We could cite many other facts to show the spirit which animates his Excellency in
relations with the Roinan Catholic Church.
We shall conclude this point in calling your attention to the three following facts: (I.) During the absence of the Bishop, his Vicar-General, Abbé Cox, addressed to the Secretary of State a letter in which be complained that his 'Excellency followed in respect to him a policy of insult and obstruction.
(II.) Quite lately the Roman Catholic Bishop has written to you, in his turn, praying, if it were not asking too much, to be protected against the calumnious and malicious attacks of which he is the object.
(III.) We have been told-but we can scarcely believe it-that the Governor has done everything in his power to induce the legal advisers of the Crown to prosecute the Roman Catholic Bishop before the Court of Assizes. If such an indignity had been offered, it would probably have caused a rising of the population.

################

▶ AIM 1
Retype the part of the passage on the Governor and the Roman Catholic Bishop from "We shall conclude" to "of the population.".
▶ AIM 2
Pick up the complaint about the Governor's treatment of the Roman Catholic Church where it stops, and keep writing it.

▶ RECORDS
################

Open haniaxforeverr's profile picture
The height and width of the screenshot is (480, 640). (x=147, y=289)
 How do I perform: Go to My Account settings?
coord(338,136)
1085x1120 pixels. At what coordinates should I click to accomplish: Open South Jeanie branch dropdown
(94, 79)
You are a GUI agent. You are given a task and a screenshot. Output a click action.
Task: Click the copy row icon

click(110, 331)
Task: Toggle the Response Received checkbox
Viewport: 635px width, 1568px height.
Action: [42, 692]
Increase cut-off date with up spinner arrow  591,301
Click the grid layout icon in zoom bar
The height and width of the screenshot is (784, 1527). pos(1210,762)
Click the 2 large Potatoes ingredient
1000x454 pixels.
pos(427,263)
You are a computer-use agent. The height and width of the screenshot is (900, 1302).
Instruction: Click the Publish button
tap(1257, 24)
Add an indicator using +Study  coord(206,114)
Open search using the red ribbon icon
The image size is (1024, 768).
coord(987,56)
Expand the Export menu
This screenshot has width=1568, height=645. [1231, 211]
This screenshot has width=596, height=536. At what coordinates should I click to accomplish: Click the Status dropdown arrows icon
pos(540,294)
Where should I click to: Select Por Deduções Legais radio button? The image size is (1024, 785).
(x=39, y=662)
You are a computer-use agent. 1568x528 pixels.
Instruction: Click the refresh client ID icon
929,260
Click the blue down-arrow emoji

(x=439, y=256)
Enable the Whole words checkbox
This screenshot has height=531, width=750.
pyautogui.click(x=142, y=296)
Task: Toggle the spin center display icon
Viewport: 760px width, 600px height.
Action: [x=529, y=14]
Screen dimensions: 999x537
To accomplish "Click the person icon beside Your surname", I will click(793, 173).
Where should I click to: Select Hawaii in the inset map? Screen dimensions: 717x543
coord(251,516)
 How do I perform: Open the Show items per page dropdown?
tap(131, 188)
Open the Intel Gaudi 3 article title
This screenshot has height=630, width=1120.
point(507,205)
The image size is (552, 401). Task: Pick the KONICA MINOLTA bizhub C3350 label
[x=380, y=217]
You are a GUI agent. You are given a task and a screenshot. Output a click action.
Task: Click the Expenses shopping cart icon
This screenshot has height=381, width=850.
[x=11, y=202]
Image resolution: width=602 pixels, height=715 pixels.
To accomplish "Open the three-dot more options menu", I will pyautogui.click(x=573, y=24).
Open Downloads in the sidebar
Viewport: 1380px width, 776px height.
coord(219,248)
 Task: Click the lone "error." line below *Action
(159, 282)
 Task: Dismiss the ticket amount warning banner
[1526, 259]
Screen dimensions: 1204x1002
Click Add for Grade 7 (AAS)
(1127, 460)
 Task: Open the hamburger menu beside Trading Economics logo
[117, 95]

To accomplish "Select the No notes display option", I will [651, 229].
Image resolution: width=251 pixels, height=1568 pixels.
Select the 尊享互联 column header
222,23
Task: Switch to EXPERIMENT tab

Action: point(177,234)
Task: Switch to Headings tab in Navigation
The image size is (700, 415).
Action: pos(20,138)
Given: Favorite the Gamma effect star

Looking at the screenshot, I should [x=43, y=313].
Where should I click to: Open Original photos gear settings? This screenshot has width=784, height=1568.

################

▶ TASK ANSWER 1
We shall conclude this point in calling your attention to the three following facts: (I.) During the absence of the Bishop, his Vicar-General, Abbé Cox, addressed to the Secretary of State a letter in which be complained that his 'Excellency followed in respect to him a policy of insult and obstruction.
(II.) Quite lately the Roman Catholic Bishop has written to you, in his turn, praying, if it were not asking too much, to be protected against the calumnious and malicious attacks of which he is the object.
(III.) We have been told-but we can scarcely believe it-that the Governor has done everything in his power to induce the legal advisers of the Crown to prosecute the Roman Catholic Bishop before the Court of Assizes. If such an indignity had been offered, it would probably have caused a rising of the population.

▶ TASK ANSWER 2
10. Unfortunately, the Roman Catholic Bishop and Abbé Cox are not the only persons, who have suffered from the oppressive proceedings of the Governor. Many other public officers have had to complain of his conduct towards them. The numerous memorials which the Colonial Office has received furnish proof of this. Whatever may be the explanation, it is a fact that a number of public officials have been-we dare not Bay systematically-ill used by his Excellency. We cite a few names out of a larger number: the Honourables Clifford Lloyd, Trotter, Gibson, Lovell, Captain Crauford, Mr. Cockburn Stewart, the Reverend Mr. Mclrvine, Moderator of the Church of Scotland, Stipendiary Magistrates, Mr. Escott, Précis Writer, etc. etc.
11°. If his Excellency shows himself unrelenting against those who oppose his policy or refuse to associate with it, he refuses nothing, on the other hand, to those who approve or defend his policy in the press or elsewhere. When he receives important despatches, he communicates them to leaders of his party, and next day their contents, often distorted and mutilated, are published in the papers of his party, even before they have been communicated to the Legislative Council or to the individuals immediately interested.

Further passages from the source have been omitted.